Fehlerhafte Takata-Airbags

Opel ruft weltweit über 900.000 Fahrzeuge zurück

Wegen Sicherheitsrisiken ruft Opel allein in Deutschland rund 9.000 Fahrzeuge zurück.  Foto: Stellantis

Von dem Rückruf sind die Opel-Modelle Cascada, Signum, Astra, Zafira, Meriva, Mokka und Vectra aus dem Produktionszeitraum 19.01.2005 bis 06.11.2017 betroffen. Weltweit müssen 901.364 Autos in die Werkstätten, davon entfallen 8.990 auf Deutschland. Laut Angaben des Kraftfahrt-Bundesamtes (KBA) können Fehler im Gasgenerator des Fahrerairbags bei Airbagauslösung zu einer unkontrollierten Entfaltung und zum Lösen von Metallfragmenten führen.

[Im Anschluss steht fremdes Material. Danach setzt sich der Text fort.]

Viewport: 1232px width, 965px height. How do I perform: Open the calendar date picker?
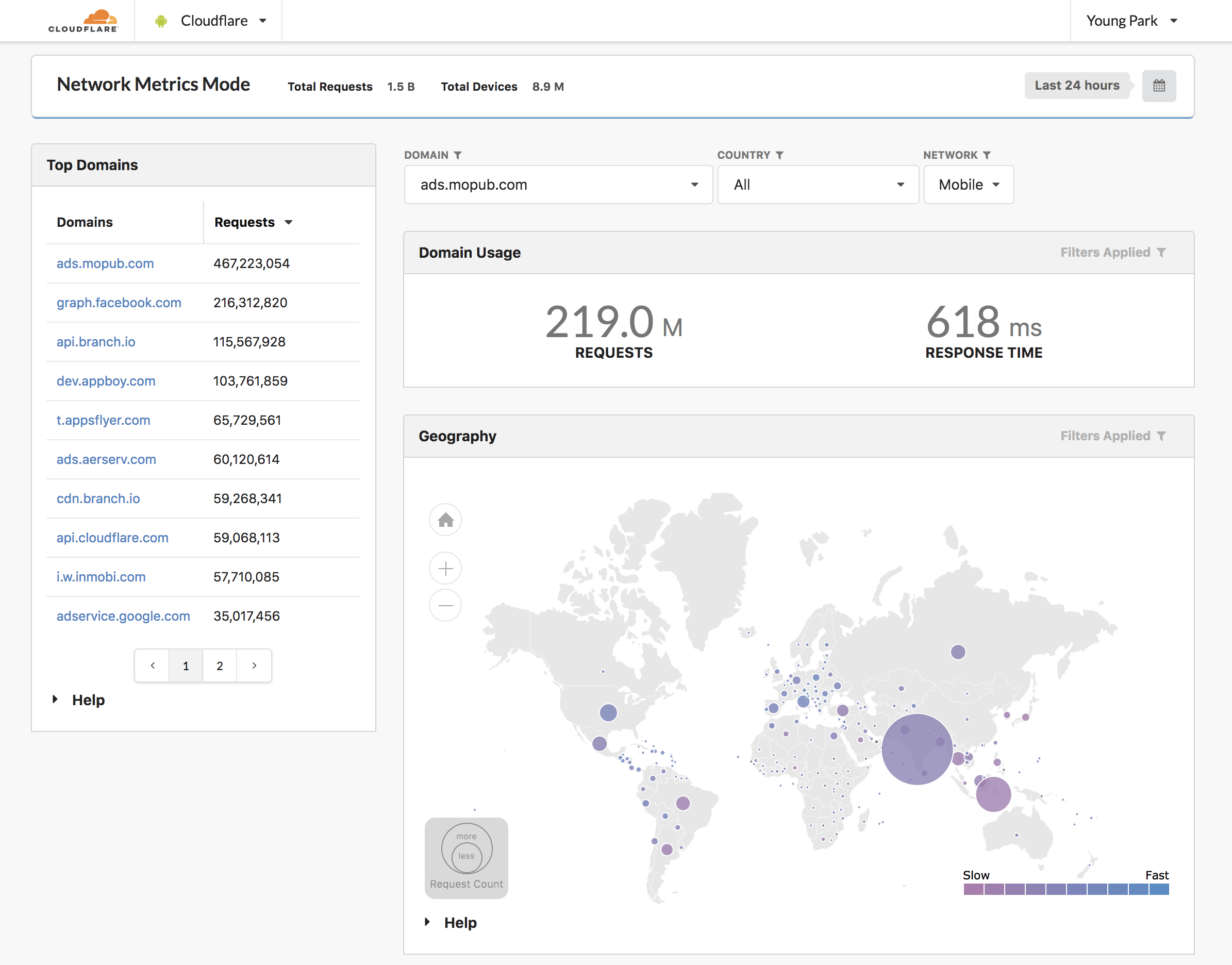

Daher muss bei den betroffenen Fahrzeugen der Fahrerairbag ausgetauscht werden. Sach- und/oder Personenschäden sind dem KBA allerdings bisher nicht bekannt.

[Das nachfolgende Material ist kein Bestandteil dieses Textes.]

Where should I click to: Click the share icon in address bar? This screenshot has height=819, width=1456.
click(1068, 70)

Es ist nicht das erste Mal, dass die Airbags der Takata Corporation für Probleme sorgen. Rückrufe im Zusammenhang mit fehlerhaften Airbags umfassten zuletzt allein in Deutschland mehrere Millionen Fahrzeuge über zahlreiche Marken hinweg. Opel war genauso betroffen wie Volkswagen, Mercedes und Ford. Bisher waren weltweit über 100 Millionen Fahrzeuge betroffen; auch zahlreiche Todesfälle wurden im Zusammenhang mit den fehlerhaften Airbags registriert.